Thoughts, comments, recommendations,  please.


----------



## 4GSR (Apr 10, 2017)

cathead,  That's what I did on my Gorton.  I made mine for ER-32 for other reasons and it did fine.  I wound up making mine from a piece of 1144 steel I had on hand.  Worked fine for nearly 10 years before I sold the mill.  Go for it!  Was a little "touch and go" on getting runout to near zero in the adapter but once done, it was a nice running piece of tooling!


----------



## cathead (Apr 10, 2017)

4gsr said:


> cathead,  That's what I did on my Gorton.  I made mine for ER-32 for other reasons and it did fine.  I wound up making mine from a piece of 1144 steel I had on hand.  Worked fine for nearly 10 years before I sold the mill.  Go for it!  Was a little "touch and go" on getting runout to near zero in the adapter but once done, it was a nice running piece of tooling!




Ken, 

Thanks for the reply.

At present, I'm thinking of buying a set of ER40 collets with R8 adapter so I can use the collets on my Bridgeport clone as well.


----------



## 4GSR (Apr 10, 2017)

cathead said:


> Ken,
> 
> Thanks for the reply.
> 
> At present, I'm thinking of buying a set of ER40 collets with R8 adapter so I can use the collets on my Bridgeport clone as well.

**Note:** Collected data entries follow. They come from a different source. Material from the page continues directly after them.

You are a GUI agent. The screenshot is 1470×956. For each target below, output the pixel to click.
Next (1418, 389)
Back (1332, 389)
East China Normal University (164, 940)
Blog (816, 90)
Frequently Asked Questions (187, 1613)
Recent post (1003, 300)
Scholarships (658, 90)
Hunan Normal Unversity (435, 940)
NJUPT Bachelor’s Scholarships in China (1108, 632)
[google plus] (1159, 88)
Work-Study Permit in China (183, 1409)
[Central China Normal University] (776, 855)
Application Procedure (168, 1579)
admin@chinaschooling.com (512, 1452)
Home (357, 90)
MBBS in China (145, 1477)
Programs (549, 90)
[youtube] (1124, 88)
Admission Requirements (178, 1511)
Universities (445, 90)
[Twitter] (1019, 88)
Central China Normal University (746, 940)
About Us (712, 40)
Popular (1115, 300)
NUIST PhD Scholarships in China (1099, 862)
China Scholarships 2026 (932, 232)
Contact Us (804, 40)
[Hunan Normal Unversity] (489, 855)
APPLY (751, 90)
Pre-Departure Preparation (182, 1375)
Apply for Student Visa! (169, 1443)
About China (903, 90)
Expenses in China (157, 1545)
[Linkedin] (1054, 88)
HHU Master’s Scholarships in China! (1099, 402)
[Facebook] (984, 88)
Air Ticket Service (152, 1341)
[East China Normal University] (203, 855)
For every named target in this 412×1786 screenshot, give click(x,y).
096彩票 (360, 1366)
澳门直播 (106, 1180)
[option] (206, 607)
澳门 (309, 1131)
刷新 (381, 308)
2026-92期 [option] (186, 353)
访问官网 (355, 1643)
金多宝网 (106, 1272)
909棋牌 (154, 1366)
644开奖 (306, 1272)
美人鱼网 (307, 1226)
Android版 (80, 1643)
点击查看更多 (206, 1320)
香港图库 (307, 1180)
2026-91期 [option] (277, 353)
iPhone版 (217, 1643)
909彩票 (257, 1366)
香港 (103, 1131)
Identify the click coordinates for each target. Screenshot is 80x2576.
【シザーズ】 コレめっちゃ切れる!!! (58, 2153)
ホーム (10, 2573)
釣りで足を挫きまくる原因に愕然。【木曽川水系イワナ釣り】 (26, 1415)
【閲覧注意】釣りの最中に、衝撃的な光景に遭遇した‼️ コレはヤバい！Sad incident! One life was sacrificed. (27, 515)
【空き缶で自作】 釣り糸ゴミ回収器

That's pretty much what I did too.  Use them on my Index 645 mill today.


----------



## Scruffy (May 30, 2017)

Just wondering if you got your adapter made?? I've got a 9-j too.
Thanks scruffy ron


----------



## cathead (May 31, 2017)

Scruffy said:


> Just wondering if you got your adapter made?? I've got a 9-j too.
> Thanks scruffy ron




Yes, I did!    

View media item 96574


----------



## 4GSR (May 31, 2017)

Something to think about going forward.  Universal Engineering used to make a collet adapter that had a No. 10 B & S taper shank and handled the old destination "ZZ" collets.  The range of the ZZ collets was 1/8 to 1".  They are similar to the ER-40 in ways.  They show up on eBay every once in a while. But don't hold your breath!  
Back several years ago, I made both a ER collet chuck and a ZZ collet chuck for the Gorton mill we had.  What happen to them over the years, I have no clue.

Cathead, you did a nice job there!


----------



## Silverbullet (May 31, 2017)

No reason you shouldn't make your own, with a little care during the machining it will work as well or even better. Shouldn't be hard either. If you need help just holler we,'ll help . Gortons are great old mills , super heavy duty and built like a tank. I'm going to make a couple for my mill and a set of blocks to boot.


----------



## cathead (May 31, 2017)

Rough machine the adapter in the lathe and fine tune in the mill with a grinder jig and you will be blessed with
concentricity.  For Ken (4GSR):  I have not ever heard of ZZ collets but I have two ZZ Briggs and Stratton engines
just for the record, nice old single cylinder engines, about 5 horsepower, air cooled, heavy flywheel,  smoooooth... running...


----------